The strike succeeded in stopping the company’s threat to significantly raise health-care costs, something which corporations everywhere are trying to do to their workers. This sets a clear example for working people that attacks in this arena can be stopped with a bold fightback. But the contract also institutes a two-tier system of wages and pensions between part-time and full-time employees, and new hires and current employees. This has to be seen for what it is: an attempt by the company to divide the workforce and weaken the union for the next contract battle in three years. We must be clear that this cannot be allowed to happen.
Despite mixed feelings about the way things played out, this strike is being looked to by workers across the country as an inspiring example of workers fighting back against corporate greed. Workers at other companies would do well to follow Stop & Shop workers’ lead, so long as the lessons are learned. Over the course of the strike, Stop & Shop lost a whopping $100 million. Delis, bakeries, and customer service counters were closed. Stores began to smell as meat and dairy expired, and produce wilted. Put on full display for all to see was the simple truth: without workers, Stop & Shop is nothing.

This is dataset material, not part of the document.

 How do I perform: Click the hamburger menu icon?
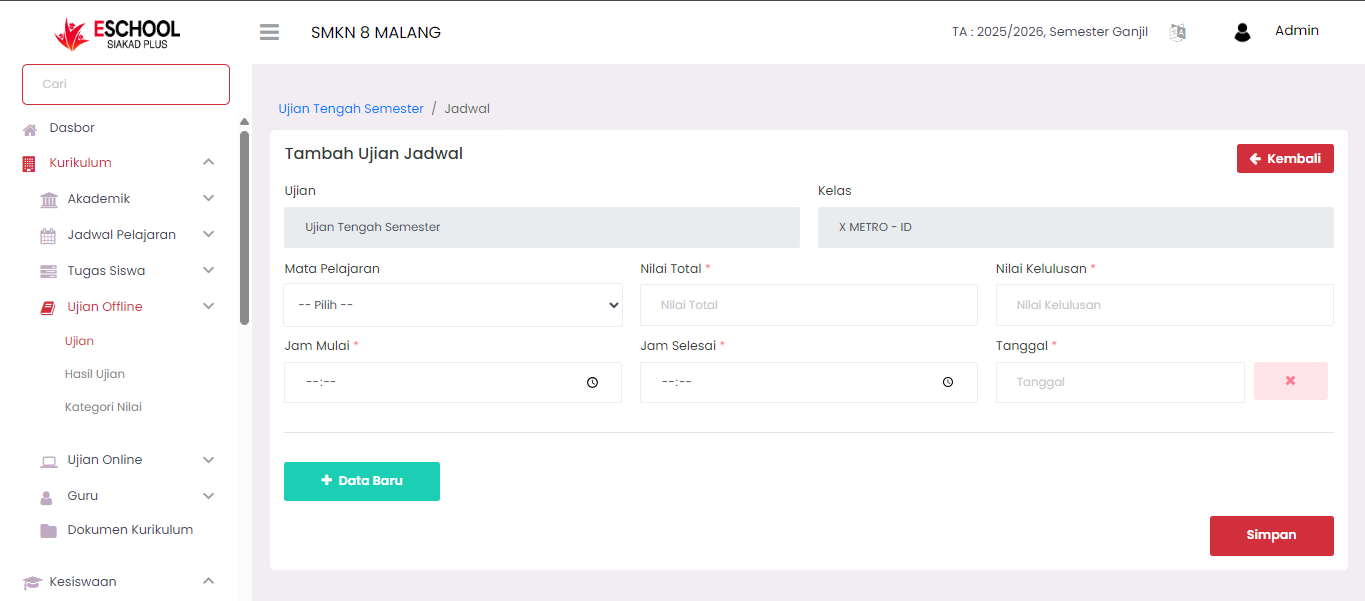pos(269,32)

Before the strike, Socialist Alternative carried an interview with a Stop & Shop worker, flyered outside stores in Boston, and held a community meeting in Worcester to build support for the workers in the event of a strike. During the strike, Socialist Alternative members in Boston, Worcester, Grafton, Amherst, and Holyoke in Massachusetts, as well as Providence, Rhode Island and Norwich, Connecticut were active on the picket lines at a number of stores.

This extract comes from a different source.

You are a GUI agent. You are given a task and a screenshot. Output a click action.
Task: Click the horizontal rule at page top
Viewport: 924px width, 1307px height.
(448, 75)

The Early Days of the Strike
The strike began at 1pm on Thursday, April 11 when workers got a text message beginning the strike and instructing them to walk out of work. Unfortunately, for some workers, this was the first time they had even heard of the contract dispute. Many workers wished that the union leadership had done more pre-strike organizing and preparation for the strike.
Initially, most workers expected for the strike to only last one or two days, three at most, but the strike lasted eleven days.
As soon as the strike started, the company decided to close many of the smaller stores and keep the larger ones open, although with limited service, using managers, scabs, and even prison work release labor. Given the different situation between closed and open stores as well as the differences between busy city-stores and less busy neighborhood or suburb stores, and pedestrian versus mostly car-oriented stores, picket lines looked different everywhere. But for most workers this was their first time going on strike – the last Stop & Shop strike was in 1988 and it lasted four hours – so a common theme everywhere was learning on the fly.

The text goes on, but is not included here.